Study text:

===============

Friday, November 30, 2007

Day 62

My hair was getting bushy, so I shaved it off. Just like last time, this amused the kids or disgusted them. Nat Turner, who told me I looked like a toad last time, said "You a skillet. You look like the old frying pan." Yasmine said "I don't like you like that." Yasmine herself is bald as a billiard ball. She wears a short wig on top and a long fake pony tail in back. I know she's bald because she was in a fight last week with a 7th grade boy who ended up running down the hall with Yasmine's hair pieces. Half the kids at Booker T.--including most of the girls--have shaved heads, and yet I get a hard time for it. Perhaps I'll buy some fake hair too.

I attended my first IEP meeting. Candi is a wonderful and quiet young girl who rarely gets to first period on time. We had an administrator, two teachers, a social worker, and a special educator in the room. Candi is so shy she wouldn't speak on her own behalf. Occasionally she nodded or shook her head. Her parents are supposed to be included in the process, but her mother is hospitalized. Terrifically obese, Candi's mom is about four months into her ninth pregnancy, and has breathing and mobility problems. Lukie and I met her earlier in the school year when we were trying to get Candi to show up to school on time, and it was obvious that the woman was incapable of raising the kids she already had.

===============

Dataset content:

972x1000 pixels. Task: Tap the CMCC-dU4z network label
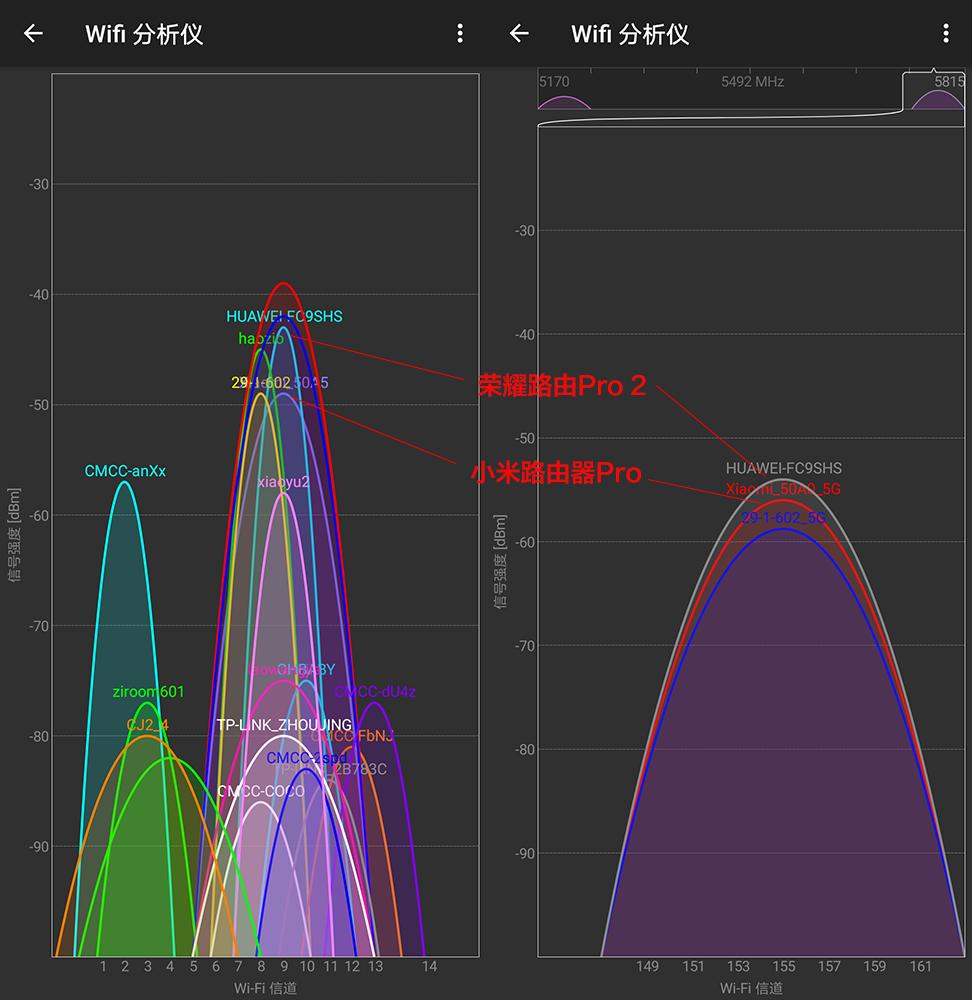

===============

Questions:
• A. Reproduce the Day 62 diary entry word for word from "I attended my" to "she already had.".
• B. Write the next part of the Day 62 diary entry, starting after its final sentence.

Results for the exercise:
• A.
I attended my first IEP meeting. Candi is a wonderful and quiet young girl who rarely gets to first period on time. We had an administrator, two teachers, a social worker, and a special educator in the room. Candi is so shy she wouldn't speak on her own behalf. Occasionally she nodded or shook her head. Her parents are supposed to be included in the process, but her mother is hospitalized. Terrifically obese, Candi's mom is about four months into her ninth pregnancy, and has breathing and mobility problems. Lukie and I met her earlier in the school year when we were trying to get Candi to show up to school on time, and it was obvious that the woman was incapable of raising the kids she already had.

• B.
The subject of lateness came up as we discussed educational interventions to help Candi. Candi only spoke once during the entire meeting, in response to "Why are you late every morning?" She said she had to take her baby brothers to school before coming to Booker T. While her mother is in the hospital this 13-year-old is taking care of six younger siblings. Alone. I thought about making her do a fourth draft of her memoir essay last week because she didn't have enough detail, and felt like a heel. She wrote about trying to keep her older brother out of prison by teaching him to do the right thing. He had two strikes already. She's got all this stuff on her plate, and it's amazing we get any homework out of her. I certainly couldn't have handled such a workload at that age. I couldn't do it now.